Juror's Homework Sends Crash Case Off-Course

Evidence a juror found on the Internet results in a mistrial

A little Internet research has forced a Connecticut judge to declare a mistrial in the civil trial for a former school bus driver who was convicted for a crash that killed a pedestrian in 2006.

The case is about Robert Fountain, who was driving his bus in West Hartford in October of 2006 when he struck and killed Dean Carlson, 65, a 325-pound man who was walking to a bus stop from his home on South Quaker Lane in West Hartford, the Hartford Courant reports

Carlson was heading to AIDS Project Hartford, where he'd worked as a volunteer and outreach worker for 10 years, when Fountain struck him, the Courant reports.

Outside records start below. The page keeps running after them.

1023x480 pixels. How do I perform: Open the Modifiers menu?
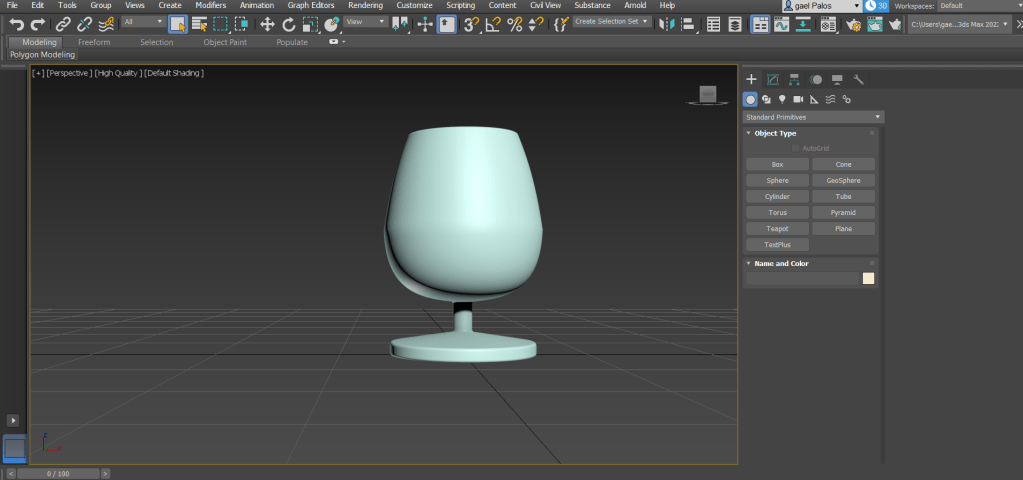(210, 5)
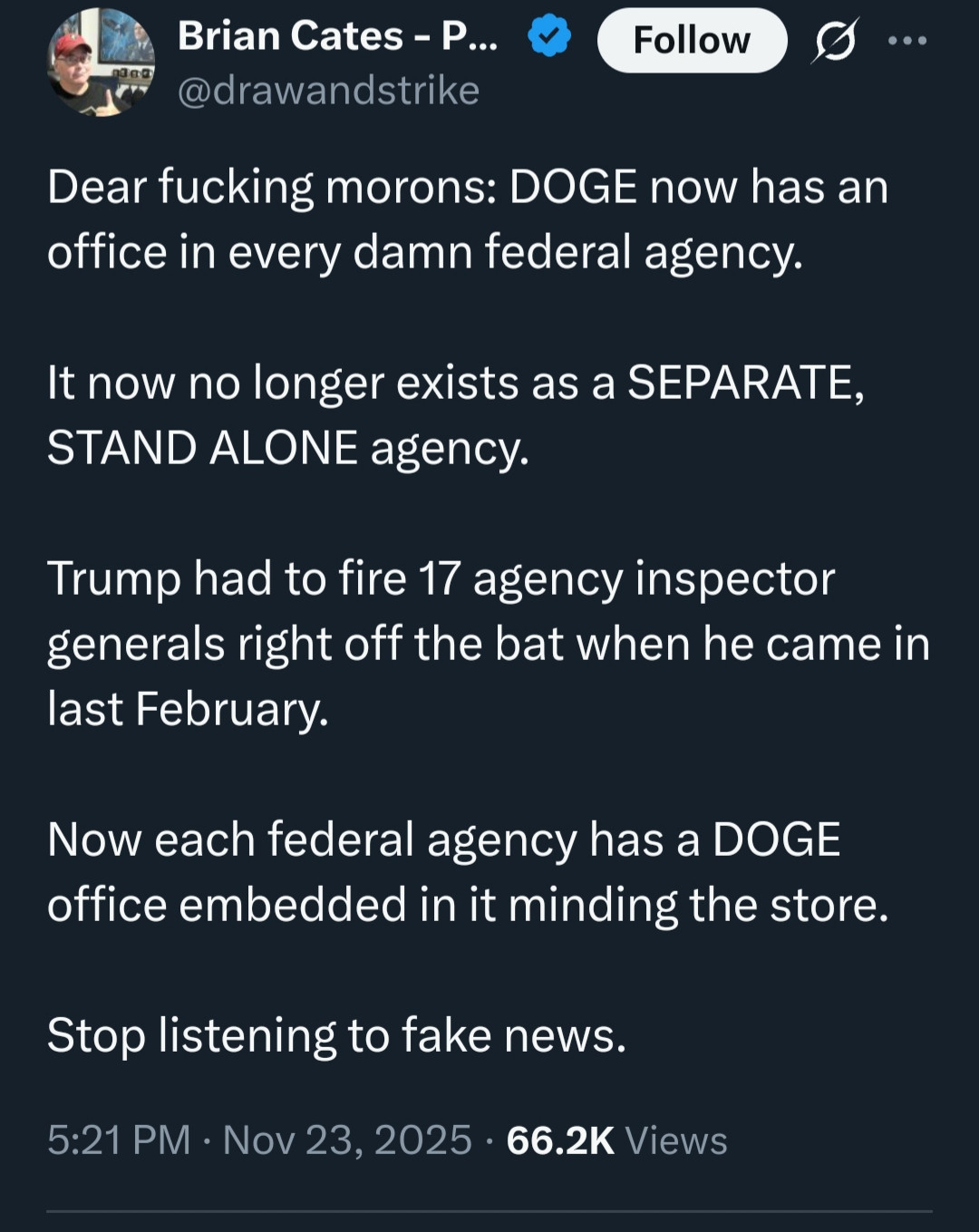979x1232 pixels.
Task: Select the Nov 23, 2025 date
Action: pyautogui.click(x=347, y=1140)
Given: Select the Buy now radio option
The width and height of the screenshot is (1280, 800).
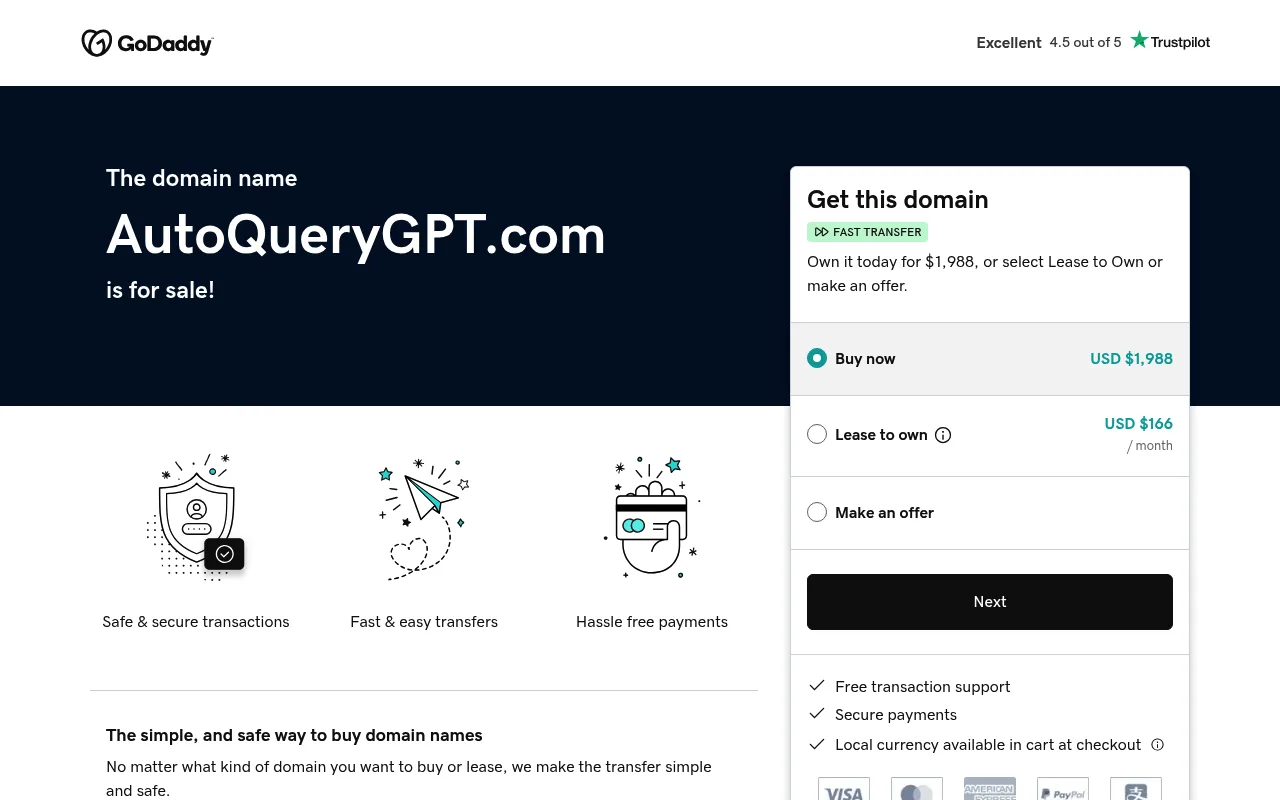Looking at the screenshot, I should coord(817,358).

In the criminal trial, Fountain was convicted of negligent homicide and served five days in jail. A friend of Carlson initiated the civil suit against Fountain and his former employer, Double A Transportation Inc. and attorneys had made open arguments blaming either Fountain's negligence or poor visibility for Carlson's death.

The problem with the civil case is that the juror found evidence on the Web that was released in the earlier criminal trial but was not divulged in the civil trial, according to a court document. What information the juror found is not known.

Jury selection for a new civil trial is scheduled for Dec. 1.